Records excerpted from a collection:
________________

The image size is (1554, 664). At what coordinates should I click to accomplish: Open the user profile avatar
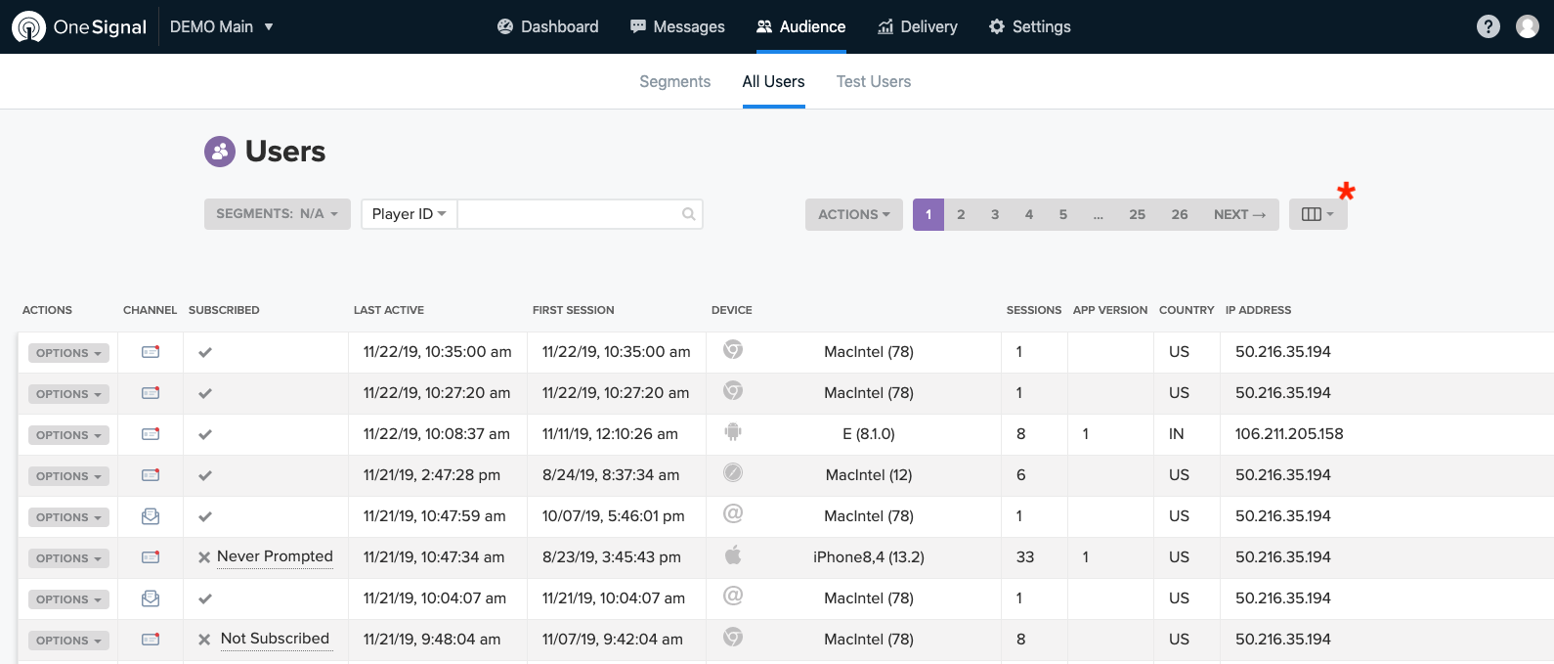[x=1527, y=26]
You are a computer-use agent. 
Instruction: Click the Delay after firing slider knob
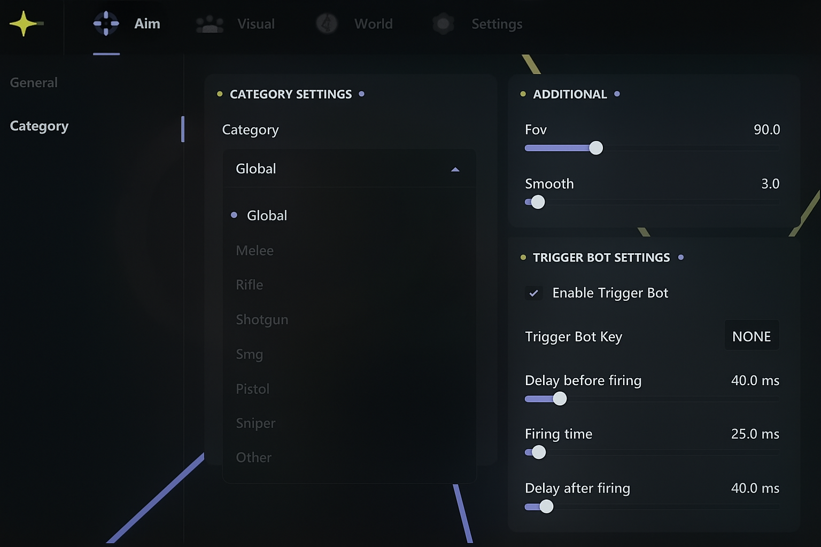click(x=546, y=506)
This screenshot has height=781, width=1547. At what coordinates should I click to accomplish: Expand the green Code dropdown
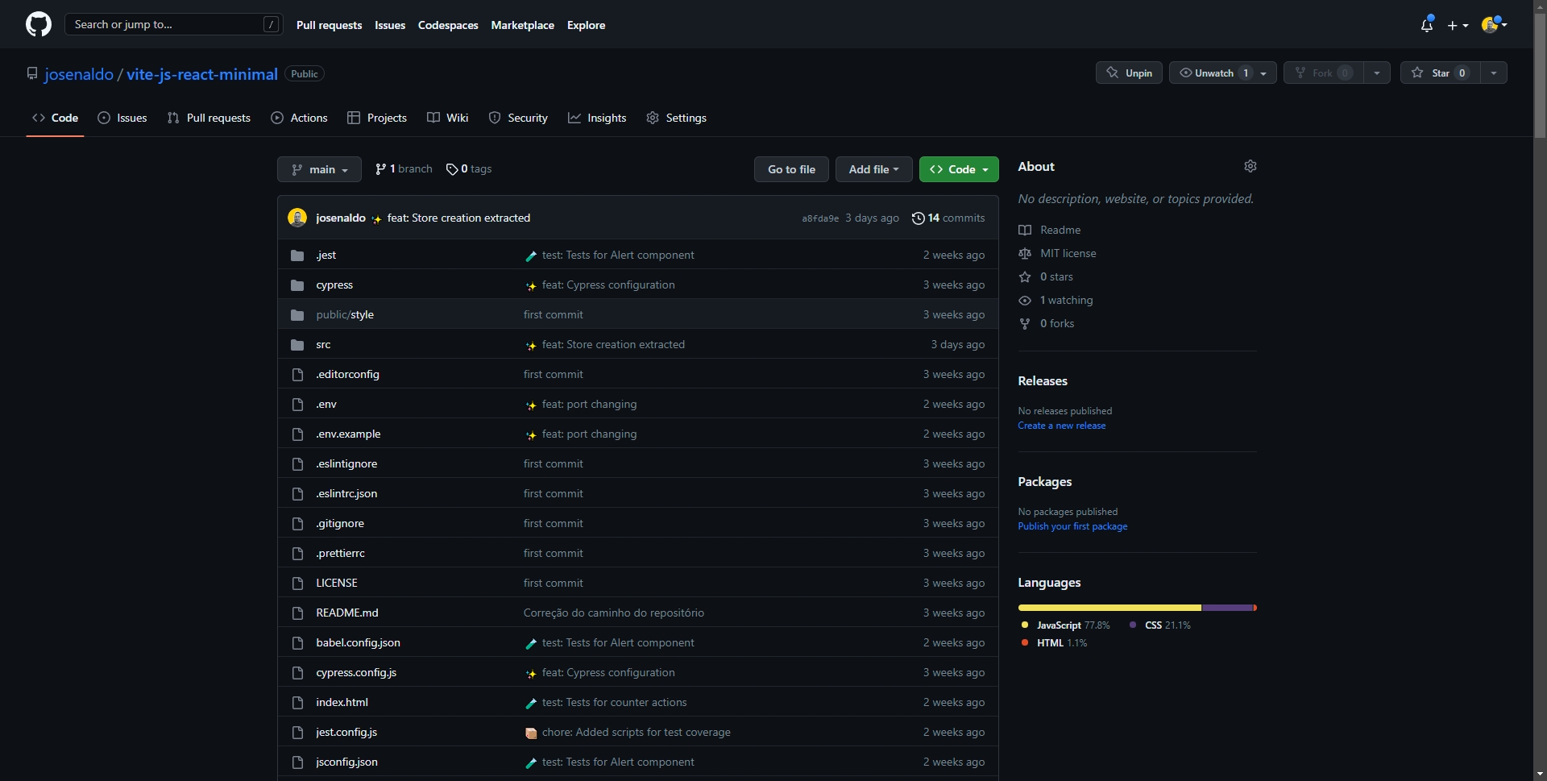tap(959, 169)
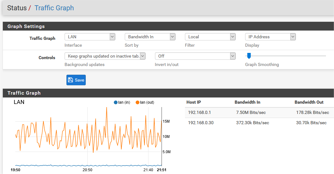The image size is (334, 174).
Task: Click the lan (in) legend label
Action: [x=124, y=102]
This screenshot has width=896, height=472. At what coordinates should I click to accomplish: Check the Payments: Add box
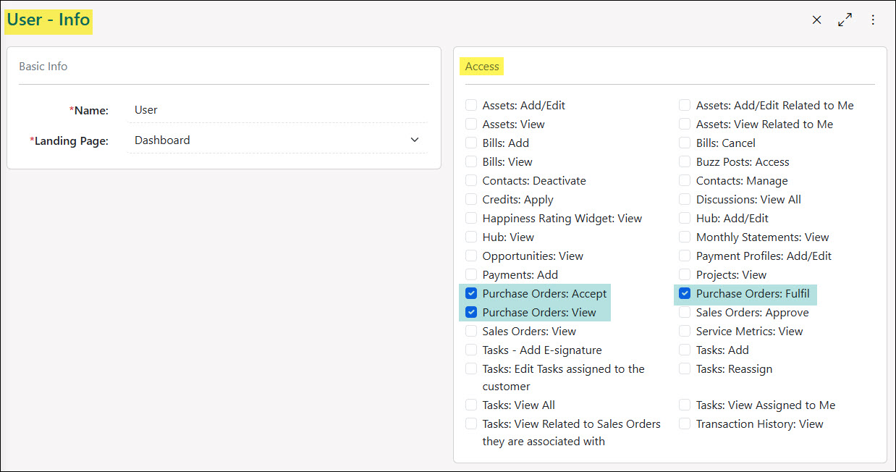471,274
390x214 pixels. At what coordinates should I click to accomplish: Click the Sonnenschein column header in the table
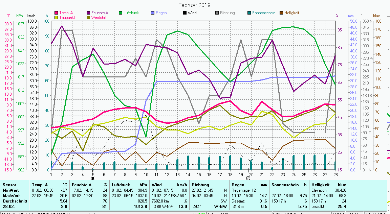pyautogui.click(x=284, y=185)
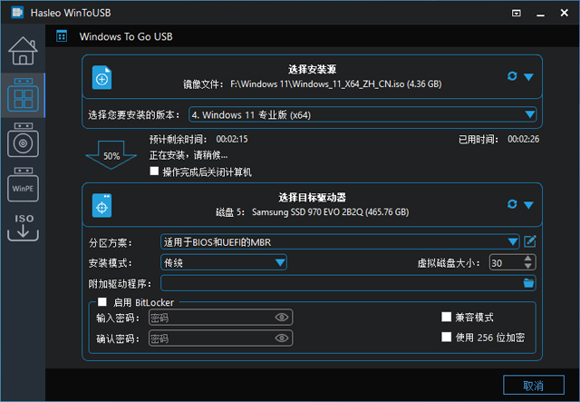580x402 pixels.
Task: Select the Windows To Go USB sidebar tab
Action: click(22, 95)
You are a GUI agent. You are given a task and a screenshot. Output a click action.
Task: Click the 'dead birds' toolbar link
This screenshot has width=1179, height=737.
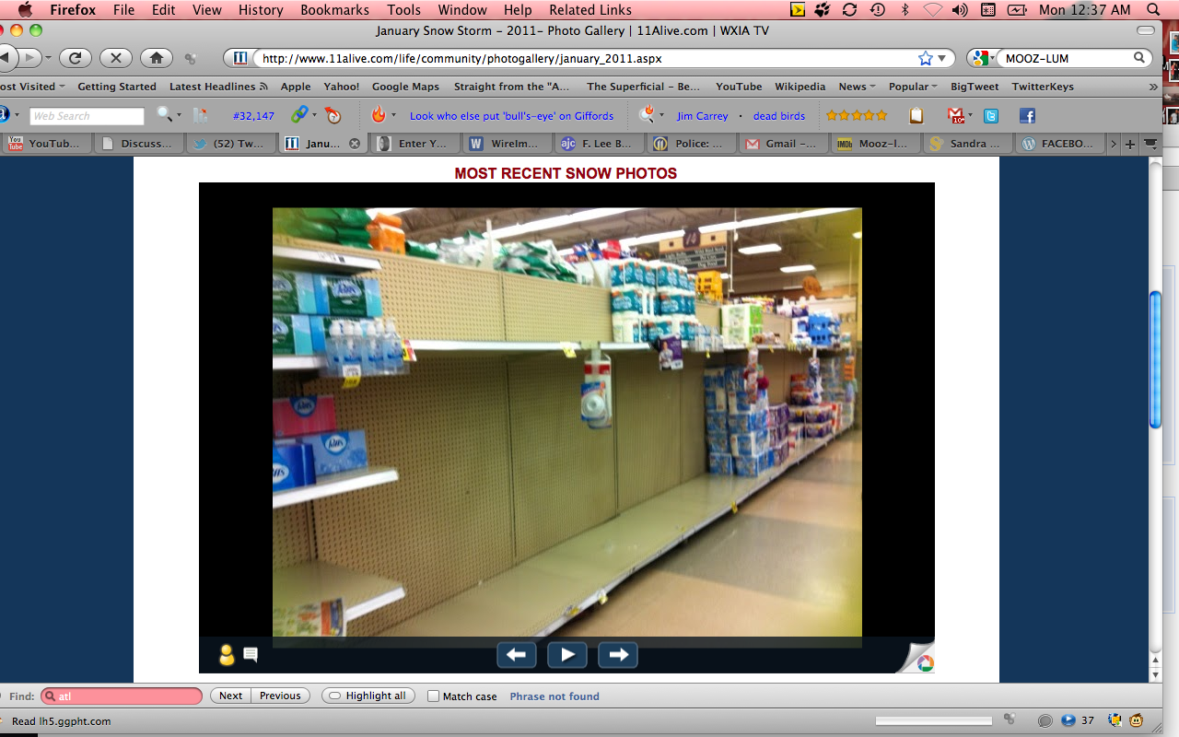click(778, 116)
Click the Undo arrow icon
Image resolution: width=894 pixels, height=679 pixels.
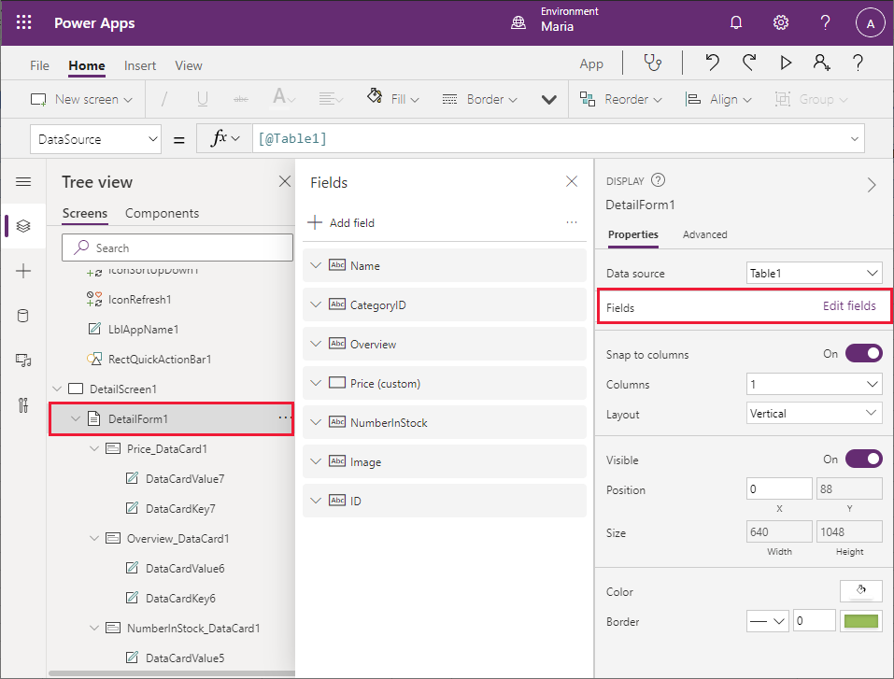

________________

■ TASK TO CARRY OUT ■
Begin at the line containing "Click the Undo arrow icon" and write out every line to the end of the data exactly. Skip the pictures.

■ COMPLETED EXERCISE ■
Click the Undo arrow icon
Image resolution: width=894 pixels, height=679 pixels.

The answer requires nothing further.